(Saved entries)
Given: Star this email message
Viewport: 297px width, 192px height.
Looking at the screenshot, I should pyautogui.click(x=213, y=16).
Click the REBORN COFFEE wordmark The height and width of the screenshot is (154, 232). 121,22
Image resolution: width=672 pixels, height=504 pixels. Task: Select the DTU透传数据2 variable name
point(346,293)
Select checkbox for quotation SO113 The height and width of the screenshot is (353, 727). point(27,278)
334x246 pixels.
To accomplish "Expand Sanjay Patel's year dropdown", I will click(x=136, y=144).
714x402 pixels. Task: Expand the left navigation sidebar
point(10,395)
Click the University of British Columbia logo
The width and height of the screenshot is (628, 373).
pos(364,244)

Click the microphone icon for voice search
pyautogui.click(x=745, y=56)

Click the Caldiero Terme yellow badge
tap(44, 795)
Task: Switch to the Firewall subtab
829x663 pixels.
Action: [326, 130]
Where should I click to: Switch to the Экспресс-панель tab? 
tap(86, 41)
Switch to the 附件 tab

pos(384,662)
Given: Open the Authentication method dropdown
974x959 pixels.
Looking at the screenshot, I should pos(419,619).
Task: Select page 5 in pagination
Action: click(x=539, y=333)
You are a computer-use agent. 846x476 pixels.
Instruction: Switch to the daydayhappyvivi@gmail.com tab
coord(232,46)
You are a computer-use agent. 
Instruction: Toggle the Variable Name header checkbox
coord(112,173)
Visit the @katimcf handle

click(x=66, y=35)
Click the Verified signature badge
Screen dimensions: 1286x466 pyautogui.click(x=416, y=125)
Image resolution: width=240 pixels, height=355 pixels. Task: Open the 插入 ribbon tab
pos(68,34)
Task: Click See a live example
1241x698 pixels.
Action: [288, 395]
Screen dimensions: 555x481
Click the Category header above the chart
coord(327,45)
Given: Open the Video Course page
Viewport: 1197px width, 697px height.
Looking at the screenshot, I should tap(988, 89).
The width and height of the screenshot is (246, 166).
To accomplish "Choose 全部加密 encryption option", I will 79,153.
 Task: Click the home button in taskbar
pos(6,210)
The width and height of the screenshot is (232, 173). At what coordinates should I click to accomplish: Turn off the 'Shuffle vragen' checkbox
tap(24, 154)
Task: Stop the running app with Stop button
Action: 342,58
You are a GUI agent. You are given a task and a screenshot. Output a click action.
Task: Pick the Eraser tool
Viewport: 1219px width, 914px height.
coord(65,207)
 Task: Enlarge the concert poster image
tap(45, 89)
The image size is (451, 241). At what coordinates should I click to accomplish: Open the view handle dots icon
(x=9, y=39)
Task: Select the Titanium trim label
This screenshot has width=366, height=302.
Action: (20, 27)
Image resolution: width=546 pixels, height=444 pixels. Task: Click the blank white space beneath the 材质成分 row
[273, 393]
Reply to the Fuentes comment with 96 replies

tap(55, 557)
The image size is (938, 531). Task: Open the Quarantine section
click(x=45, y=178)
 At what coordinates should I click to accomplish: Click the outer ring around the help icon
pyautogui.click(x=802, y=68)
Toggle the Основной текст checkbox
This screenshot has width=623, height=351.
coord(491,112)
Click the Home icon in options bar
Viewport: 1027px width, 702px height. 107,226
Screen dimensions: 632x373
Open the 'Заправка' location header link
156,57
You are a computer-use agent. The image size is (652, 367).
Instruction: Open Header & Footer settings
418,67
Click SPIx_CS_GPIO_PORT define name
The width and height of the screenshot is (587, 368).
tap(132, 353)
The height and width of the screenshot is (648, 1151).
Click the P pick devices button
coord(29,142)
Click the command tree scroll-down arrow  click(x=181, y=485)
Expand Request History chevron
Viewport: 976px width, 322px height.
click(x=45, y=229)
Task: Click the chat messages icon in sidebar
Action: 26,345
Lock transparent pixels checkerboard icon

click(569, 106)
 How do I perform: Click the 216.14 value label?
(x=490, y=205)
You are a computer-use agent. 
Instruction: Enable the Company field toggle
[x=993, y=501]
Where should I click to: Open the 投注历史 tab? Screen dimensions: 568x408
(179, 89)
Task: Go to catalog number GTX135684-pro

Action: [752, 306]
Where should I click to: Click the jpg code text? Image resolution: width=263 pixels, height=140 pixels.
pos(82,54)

# Task brief
Write out, line for line, the stretch of the saved entries above from the line containing "Task: Select the Titanium trim label" through the line containing "tap(55, 557)".

# Task output
Task: Select the Titanium trim label
This screenshot has width=366, height=302.
Action: (20, 27)
Image resolution: width=546 pixels, height=444 pixels. Task: Click the blank white space beneath the 材质成分 row
[273, 393]
Reply to the Fuentes comment with 96 replies

tap(55, 557)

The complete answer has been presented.